No, I didn’t attend any funerals, or run any marathons. The play ran smoothly (thanks for asking, by the way), and the weather was absolutely gore-juss.

No, I say it was a tough weekend because we were spring cleaning. You see, after recently painting, and having new carpets put down, and completely re-arranging the furniture, it was time to get rid of some stuff. And the stuff we most needed to get rid of were books. Thus, t’was a weekend to say a permanent goodbye to some old friends.

In all, over the past month, we must have discharged at least 300 titles from our library (given to charity – not thrown out!). And that’s no small feat. Every title was considered and almost every title was agonized over and carefully evaluated. Sure, some were very easy – the superb biography of Peter Sellers by Ed Sikov – a definite keeper, while the paperback murder-mystery with the fanciful title, The Obituary Arrives at Two O’Clock, was tossed without so much as a by-your-leave.

But it’s the titles that have followed me since childhood, or teenager hood, or university that are the hardest to part with. And the silly thing is, there are a number of books that I own, that I’ve never even read. While their pages have remained pure, and un-flipped, their spines have become so familiar and so comfortable that they are carted around from place to place, apartment to apartment, year after year. I have kept these books for so long, not because they are great books, or because they have monetary value, but because of sentiment – and getting rid of them is tantamount to cutting off one’s arm. Well, perhaps that’s going too far – up until now I have managed to retain all my limbs.

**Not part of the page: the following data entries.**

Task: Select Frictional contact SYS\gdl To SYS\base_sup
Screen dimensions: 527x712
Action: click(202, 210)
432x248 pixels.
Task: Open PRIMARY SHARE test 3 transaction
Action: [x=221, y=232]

This is not to say that unread books, kept on shelves, have no purpose at all. In the recent purge, I have kept a number of novels, and history books, biographies and poetry collections that I know full well I won’t get to for at least a few years, perhaps longer. These are books that I would be foolish to part with, because I intend on reading them.

And yes, some books have remained on the shelf, because they deserve a place in a library, even if I have no intention of ever reading them: Joyce’s Ulysses, Don Quixote, The Canterbury Tales, a smattering of Dickens, and of course, the complete works of Proust. Okay, well, I don’t actually own any Proust…but I probably wouldn’t read him even if I did. (To have not read Proust smacks of laziness, but to not even own Proust smacks of ignorance. So I suppose knowing I should own Proust, and not wanting to read him, makes me both.)

I’ve even kept some books that I didn’t enjoy reading, but feel I should keep more as a badge of honour than anything else. For instance, see Moby Dick. Also see Jane Eyre (read over a tortuous 24-hour period for an English course). Though I did get rid of a book I struggled with in another university course, not because it was a difficult read, but only because it is the most boring thing ever written: Ralph Connor’s The Man From Glengarry. Pioneer days, heavily protestant communities, the thrilling lives of log-drivers – enough said.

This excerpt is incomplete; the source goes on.